Part 9
He meant me, of course. The finger of destiny always points at me. It was as much as an offer, but I should have been ashamed to accept it. A man should enroll, and then let the navy do what they will with him. Of course he should; but that is ascribing all wisdom to the men who have all power. They are but men, and have not all wisdom; they are but men as we are, and some of them a little less.
I smiled. "I am sorry," I said, "that I know nothing of steamers and the running of them, or I should be tempted to try for one of the vacancies. I do not suppose I could qualify for anything; a coal-passer, or even a third-class quartermaster perhaps, no better. And I should not like to have fingers of scorn pointed at me as being the admiral's pet or something of the kind. It would smack of politics and influence."
Old Goodwin laughed. "It is not an improper use of influence to point out a man's virtues," he answered, "but quite proper. The authorities do not know you, but I do, and I consider you well qualified. The knowledge of your duties you could pick up soon enough. You could pass the examination for a lieutenant's commission in two weeks. I would not be afraid to promise it. You can navigate, Adam."
I nodded. "I wish it could be done. But you forget that I am forty-three. They don't want men of forty-three."
"It might be done," he said. "Fergus is forty-four, but many years a master. It might be done, but if you don't want--"
I interrupted him. "You forget Eve. She is a pacifist--as bad as Cecily."
He smiled. "Eve is not so much a pacifist--nor Cecily. I would not worry about Eve."
That was news to me--if he was right. And I did want to do something, if only to restore my self-respect, that was well-nigh gone from me. It was but to find that something that I could do better than another, if such there was.
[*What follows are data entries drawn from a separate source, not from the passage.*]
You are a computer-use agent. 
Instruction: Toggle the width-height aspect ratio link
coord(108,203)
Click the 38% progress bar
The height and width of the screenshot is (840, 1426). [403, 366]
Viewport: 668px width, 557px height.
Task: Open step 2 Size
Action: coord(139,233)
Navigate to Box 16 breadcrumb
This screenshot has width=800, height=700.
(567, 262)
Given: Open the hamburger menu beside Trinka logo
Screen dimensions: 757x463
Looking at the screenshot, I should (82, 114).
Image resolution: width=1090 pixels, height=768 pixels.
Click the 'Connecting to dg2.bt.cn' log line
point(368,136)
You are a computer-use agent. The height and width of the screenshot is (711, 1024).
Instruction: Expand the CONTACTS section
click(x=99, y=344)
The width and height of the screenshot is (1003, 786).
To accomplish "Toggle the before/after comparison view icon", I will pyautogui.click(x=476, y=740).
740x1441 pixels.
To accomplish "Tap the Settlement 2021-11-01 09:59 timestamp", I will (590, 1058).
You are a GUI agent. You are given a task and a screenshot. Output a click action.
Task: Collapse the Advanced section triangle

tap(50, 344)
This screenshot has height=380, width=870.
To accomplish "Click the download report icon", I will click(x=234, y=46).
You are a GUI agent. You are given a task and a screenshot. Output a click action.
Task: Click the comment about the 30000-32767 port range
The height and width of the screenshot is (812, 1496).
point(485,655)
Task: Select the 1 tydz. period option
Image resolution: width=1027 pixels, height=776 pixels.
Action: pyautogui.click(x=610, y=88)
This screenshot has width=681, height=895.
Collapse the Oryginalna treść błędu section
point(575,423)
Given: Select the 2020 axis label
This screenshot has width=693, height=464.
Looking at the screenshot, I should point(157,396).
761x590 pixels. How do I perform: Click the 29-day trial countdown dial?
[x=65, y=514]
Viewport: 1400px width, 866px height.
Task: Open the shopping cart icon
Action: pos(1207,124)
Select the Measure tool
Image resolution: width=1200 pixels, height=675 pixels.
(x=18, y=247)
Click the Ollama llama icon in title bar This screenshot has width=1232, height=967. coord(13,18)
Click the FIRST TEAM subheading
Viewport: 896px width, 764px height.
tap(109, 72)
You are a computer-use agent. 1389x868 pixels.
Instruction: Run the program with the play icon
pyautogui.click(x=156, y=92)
"I will think about it," I said.
"Do," he returned, "and so will I. It may be that this vessel is not the place for you. I should like it better if there was something that would keep you here or hereabouts--and so would Eve. It should be something that no one else can do."
I laughed and said nothing. What was there for me to say? But my laugh had no merriment in it. It was simple: I had but to find that which I could do and no one else; but stay--it must be useful in the present case. And I laughed again savagely, and I looked up, and there was the Rattlesnake anchored beside the Arcadia.
"They are well in time for the clambake," I remarked, "although they have digged no clams."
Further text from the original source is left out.